**Work to complete:** Which lines in the records below contain the word "This"? Report each of them.

(Saved entries)
* * * *

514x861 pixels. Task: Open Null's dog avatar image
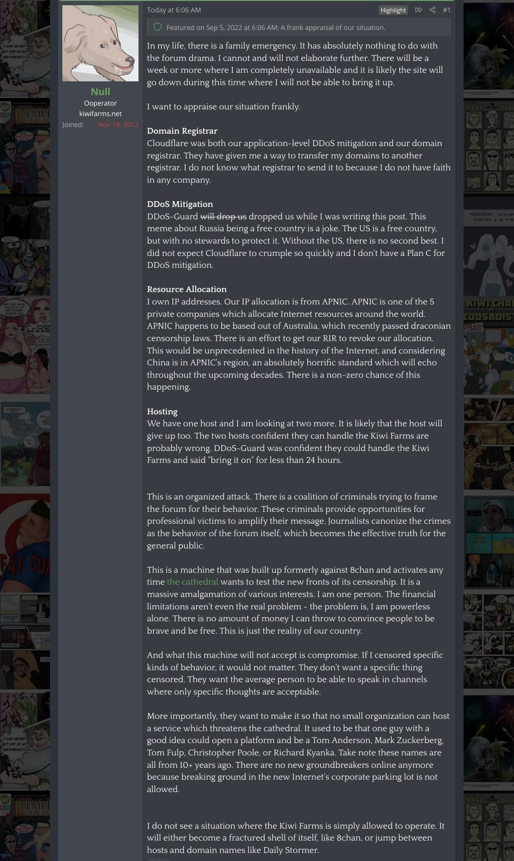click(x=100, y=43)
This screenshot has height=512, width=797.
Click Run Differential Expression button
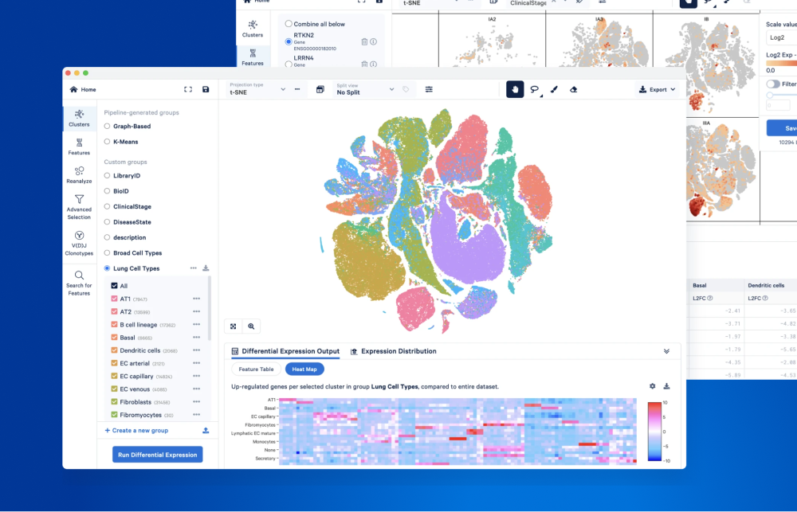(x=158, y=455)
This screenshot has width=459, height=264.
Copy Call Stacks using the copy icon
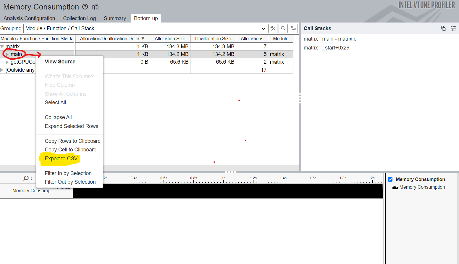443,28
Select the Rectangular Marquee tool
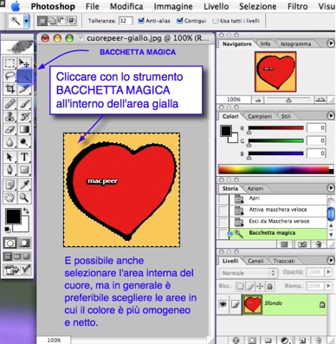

* * * *

**Worked solution:**
This screenshot has height=512, width=797.
This screenshot has width=459, height=264.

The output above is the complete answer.